En voilà autant pour le développement du numérique en France.
Tout ça parce que…
Tout ça parce que nos FAI ne veulent pas faire face aux investissements nécessaires à l’explosion des usages et des contenus demandés par leurs propres abonnés. Oui, on peut dire que les tarifs actuels ne couvrent pas les coûts. Ça n’a pas l’air de se vérifier en réalité mais je laisse à d’autres le débat sur cette question. Si réellement nos FAI sous-facturent l’abonné, qu’ils fassent évoluer leur modèle de facturation vis à vis de l’abonné au lieu de chercher des rentes à côté en maintenant un service à perte de l’autre.
Tout ça aussi parce que nos FAI ont déjà conquis le marché (il n’y a plus énormément de non-abonnés Internet à conquérir) et qu’ils cherchent des solutions pour étendre leurs revenus. Ça passe par des options supplémentaires: Il y a l’option de la segmentation de trafic et des options réseau, qui demandent toutes deux de faire artificiellement du réseau une ressource rare alors qu’elle est abondante aujourd’hui. Il y a aussi le développement de services internes concurrents aux services disponibles sur le web, et là il faut trouver un moyen de désavantager et rendre plus chers les concurrents, d’où la taxe (entre autres).
Tout ça aussi parce que notre État n’a pas le courage d’attaquer de front le problème fiscal des géants du web et cherche 150 moyens détournés de les faire payer, quitte à ce que ça arrive dans les caisses d’intérêts privés (par exemple le fond Google pour la presse) plutôt qu’au trésor public.

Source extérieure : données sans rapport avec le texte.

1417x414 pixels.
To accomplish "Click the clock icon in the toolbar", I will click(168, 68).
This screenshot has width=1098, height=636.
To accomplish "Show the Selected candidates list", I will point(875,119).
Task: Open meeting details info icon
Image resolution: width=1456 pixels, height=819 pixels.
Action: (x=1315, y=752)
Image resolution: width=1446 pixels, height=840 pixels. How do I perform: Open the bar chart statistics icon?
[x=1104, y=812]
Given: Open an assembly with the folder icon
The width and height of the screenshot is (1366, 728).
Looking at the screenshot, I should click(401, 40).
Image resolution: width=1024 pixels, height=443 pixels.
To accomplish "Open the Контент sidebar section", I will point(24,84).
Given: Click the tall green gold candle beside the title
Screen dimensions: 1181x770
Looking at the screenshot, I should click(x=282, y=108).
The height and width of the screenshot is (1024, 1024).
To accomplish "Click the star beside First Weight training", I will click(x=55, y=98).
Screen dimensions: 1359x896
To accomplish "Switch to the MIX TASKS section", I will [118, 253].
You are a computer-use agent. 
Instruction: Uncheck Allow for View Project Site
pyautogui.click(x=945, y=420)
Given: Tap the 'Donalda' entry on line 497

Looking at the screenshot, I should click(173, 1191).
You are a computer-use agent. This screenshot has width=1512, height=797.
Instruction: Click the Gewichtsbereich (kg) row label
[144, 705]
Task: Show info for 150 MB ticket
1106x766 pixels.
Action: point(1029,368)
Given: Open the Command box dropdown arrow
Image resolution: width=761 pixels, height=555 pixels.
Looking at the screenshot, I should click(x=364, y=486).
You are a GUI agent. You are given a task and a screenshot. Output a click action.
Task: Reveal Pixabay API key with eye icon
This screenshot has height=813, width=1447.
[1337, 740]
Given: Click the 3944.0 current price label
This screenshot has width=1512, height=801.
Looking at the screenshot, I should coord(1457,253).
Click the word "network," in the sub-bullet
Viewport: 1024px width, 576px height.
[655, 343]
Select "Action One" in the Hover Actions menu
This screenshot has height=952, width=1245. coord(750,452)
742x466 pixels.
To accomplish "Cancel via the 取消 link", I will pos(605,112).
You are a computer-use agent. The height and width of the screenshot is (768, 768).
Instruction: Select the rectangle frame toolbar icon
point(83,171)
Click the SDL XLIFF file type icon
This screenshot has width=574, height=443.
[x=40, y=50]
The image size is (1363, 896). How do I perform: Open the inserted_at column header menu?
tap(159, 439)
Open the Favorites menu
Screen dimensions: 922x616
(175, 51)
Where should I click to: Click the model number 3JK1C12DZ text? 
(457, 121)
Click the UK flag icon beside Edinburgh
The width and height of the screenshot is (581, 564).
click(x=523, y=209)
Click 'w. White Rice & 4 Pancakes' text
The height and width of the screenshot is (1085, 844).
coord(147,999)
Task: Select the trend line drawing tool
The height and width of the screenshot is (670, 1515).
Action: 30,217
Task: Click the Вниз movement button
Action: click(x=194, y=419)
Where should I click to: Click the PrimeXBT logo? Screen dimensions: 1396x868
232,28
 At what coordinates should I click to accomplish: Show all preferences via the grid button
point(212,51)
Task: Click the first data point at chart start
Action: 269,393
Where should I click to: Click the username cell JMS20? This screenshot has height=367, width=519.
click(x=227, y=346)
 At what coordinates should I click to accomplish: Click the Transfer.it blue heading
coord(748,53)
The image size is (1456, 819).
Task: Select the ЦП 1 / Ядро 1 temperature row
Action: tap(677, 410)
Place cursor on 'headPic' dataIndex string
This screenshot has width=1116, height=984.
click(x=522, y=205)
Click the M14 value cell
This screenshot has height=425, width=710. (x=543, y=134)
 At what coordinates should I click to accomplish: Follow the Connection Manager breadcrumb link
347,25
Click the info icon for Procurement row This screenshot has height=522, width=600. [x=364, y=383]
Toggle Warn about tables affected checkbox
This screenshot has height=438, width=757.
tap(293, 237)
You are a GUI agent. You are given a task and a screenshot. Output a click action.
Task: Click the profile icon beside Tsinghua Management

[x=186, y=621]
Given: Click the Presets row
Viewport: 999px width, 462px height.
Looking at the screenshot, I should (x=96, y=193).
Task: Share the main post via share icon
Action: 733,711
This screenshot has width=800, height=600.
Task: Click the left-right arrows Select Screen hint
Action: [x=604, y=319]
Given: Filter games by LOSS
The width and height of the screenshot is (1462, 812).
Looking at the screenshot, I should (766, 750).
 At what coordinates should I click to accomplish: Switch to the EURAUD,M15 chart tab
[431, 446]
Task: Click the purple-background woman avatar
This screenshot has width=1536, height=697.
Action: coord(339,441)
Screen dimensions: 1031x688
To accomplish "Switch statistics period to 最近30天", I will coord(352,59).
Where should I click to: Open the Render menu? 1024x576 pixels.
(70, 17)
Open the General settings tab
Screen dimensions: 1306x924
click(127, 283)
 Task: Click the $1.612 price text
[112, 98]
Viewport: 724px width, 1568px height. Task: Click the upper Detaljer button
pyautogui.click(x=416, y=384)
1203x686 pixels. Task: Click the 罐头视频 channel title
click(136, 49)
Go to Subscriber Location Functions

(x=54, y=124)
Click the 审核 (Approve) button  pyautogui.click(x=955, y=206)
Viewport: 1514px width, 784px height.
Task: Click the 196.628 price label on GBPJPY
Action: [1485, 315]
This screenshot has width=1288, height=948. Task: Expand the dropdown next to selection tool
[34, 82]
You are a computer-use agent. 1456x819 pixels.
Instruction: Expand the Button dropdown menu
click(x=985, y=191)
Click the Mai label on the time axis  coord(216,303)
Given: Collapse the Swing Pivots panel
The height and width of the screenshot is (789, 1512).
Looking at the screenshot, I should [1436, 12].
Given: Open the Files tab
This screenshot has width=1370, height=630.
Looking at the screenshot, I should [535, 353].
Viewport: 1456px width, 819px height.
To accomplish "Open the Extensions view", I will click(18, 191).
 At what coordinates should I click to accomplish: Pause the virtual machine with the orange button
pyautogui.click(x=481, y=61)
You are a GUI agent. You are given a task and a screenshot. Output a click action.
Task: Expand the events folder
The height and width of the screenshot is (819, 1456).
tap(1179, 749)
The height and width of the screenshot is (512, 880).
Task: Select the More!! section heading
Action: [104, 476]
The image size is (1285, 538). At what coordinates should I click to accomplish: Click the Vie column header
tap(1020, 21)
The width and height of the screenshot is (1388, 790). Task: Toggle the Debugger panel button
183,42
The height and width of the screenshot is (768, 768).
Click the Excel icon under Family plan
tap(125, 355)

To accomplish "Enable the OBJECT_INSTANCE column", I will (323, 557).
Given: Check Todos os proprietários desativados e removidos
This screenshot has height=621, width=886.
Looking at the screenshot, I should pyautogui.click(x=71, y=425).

Ça sera toujours ça qui arrivera dans l’économie française.
Donc on enchaîne les idées bancales et pas assez réfléchies qui font plus de mal que de bien.
Rien de neuf…
- Rapport à la volonté de segmentation de trafic des FAI : Différencier le trafic pour créer de la valeur – le réseau autoroutier
- Rapport au combat des FAI pour la neutralité du réseau : Une pure neutralité du Net est impossible et illusoire
- Rapport à l’idée d’une taxe de terminaison d’appel pour faire financer les FAI par les éditeurs de service web : Terminaison d’appel et débit asymétrique
S’il y en a un des deux…
Le pire c’est bien ce qui ressort de ce dernier lien : Ne pas oublier que Youtube ne pousse aucun contenu vers le FAI. Youtube (et les autres) répondent aux demandes venant du réseau du FAI (qui ont l’abonné pour source).
S’il y en a bien un des deux qui est responsable du trafic échangé c’est justement le réseau du FAI (via l’abonné) et non le fournisseur de service. En réfléchissant un peu, c’est le FAI qu’on devrait taxer au profit du fournisseur de service. C’est d’autant plus vrai que les activités d’édition de contenu (que ce soit du Youtube ou de la presse) sont rarement rentable, contrairement à nos fournisseurs d’accès Internet, et que ce sont elles qui apportent le plus de valeur ajoutée à la société
Je sais qu’une vidéo de chat ce n’est pas du grand cinéma d’auteur, mais un tuyau de plastique ou un câble de cuivre sans rien dedans c’est encore moins sexy côté culturel.